On 19 May, 03:31, Carl Banks <pavlovevide... at gmail.com> wrote:
> On May 18, 1:52 pm, jer... at martinfamily.freeserve.co.uk wrote:
>
> > As I understand it the reason for the GIL is to prevent problems with
> > garbage collection in multi-threaded applications.
>
> Not really.  It's main purpose to prevent context switches from
> happening in the middle of some C code (essentially it makes all C
> code a "critical" section, except when the C code explicitly releases
> the GIL).  This tremendously simplifies the task of writing extension
> modules, not to mention the Python core.
>
> > Without it the
> > reference count method is prone to race conditions. However it seems
> > like a fairly crude mechanism to solve this problem. Individual
> > semaphores could be used for each object reference counter, as in
> > Java.
>
> Java doesn't use reference counting.
>
> Individual locks on the refcounts would be prohibitively expensive in
> Python, a cost that Java doesn't have.
>
> Even if you decided to accept the penalty and add locking to
> refcounts, you still have to be prepared for context switching at any
> time when writing C code, which means in practice you have to lock any
> object that's being accessed--that's in addition to the refcount lock.
>
> I am not disagreeing with your assessment in general, it would be
> great if Python were better able to take advantage of multiple cores,
> but it's not as simple a thing as you're making it out to be.
>
> Carl Banks

Hi Carl,

> I am not disagreeing with your assessment in general, it would be
> great if Python were better able to take advantage of multiple cores,
> but it's not as simple a thing as you're making it out to be.
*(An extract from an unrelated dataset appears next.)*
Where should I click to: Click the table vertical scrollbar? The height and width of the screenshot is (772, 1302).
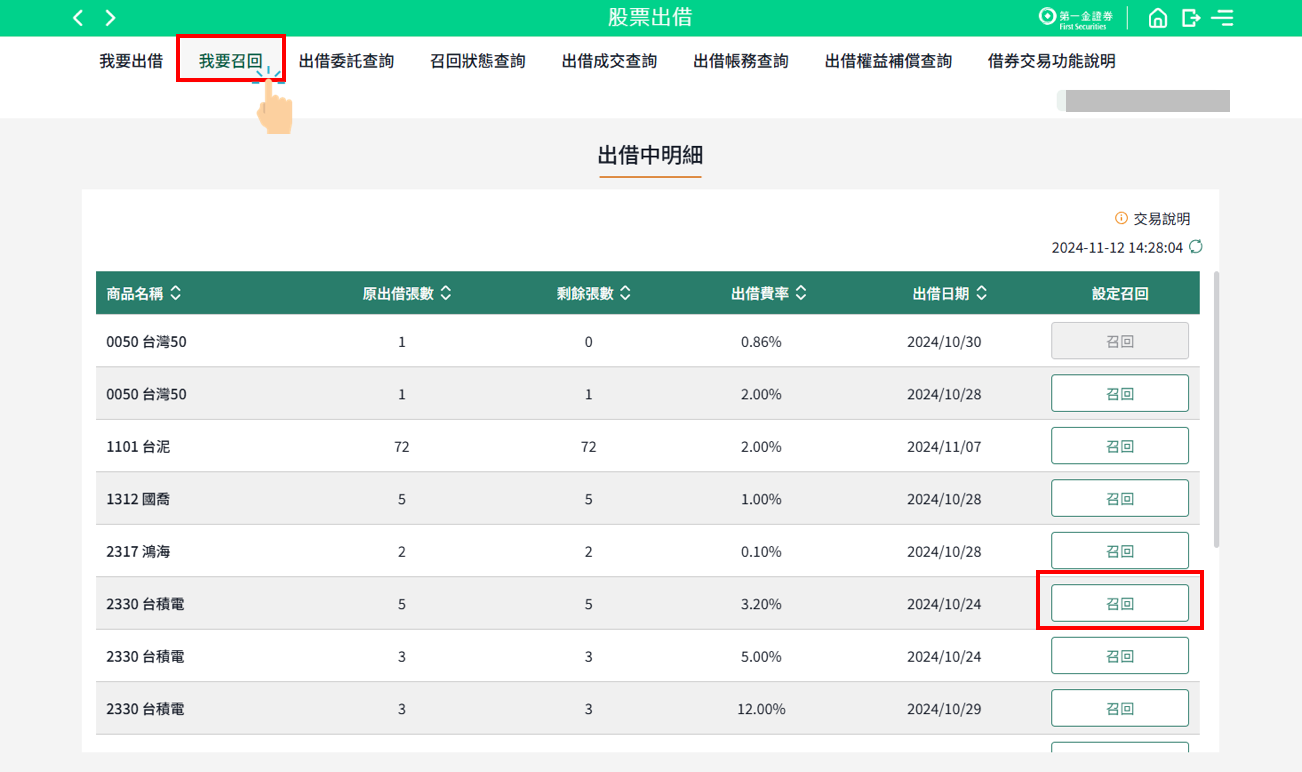click(x=1216, y=409)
Thanks for explaining a few things to me. So it would seem that
replacing the GIL with something which allows better scalability of
multi-threaded applications, would be very complicated. The paper by
Jesse Nolle which I referenced in my original posting includes the
following:

"In 1999 Greg Stein created a patch set for the interpreter that
removed the GIL, but added granular locking around sensitive
interpreter operations. This patch set had the direct effect of
speeding up threaded execution, but made single threaded execution two
times slower."

Source: http://jessenoller.com/2009/02/01/python-threads-and-the-global-interpreter-lock/

That was ten years ago - do you have any idea as to how things have
been progressing in this area since then?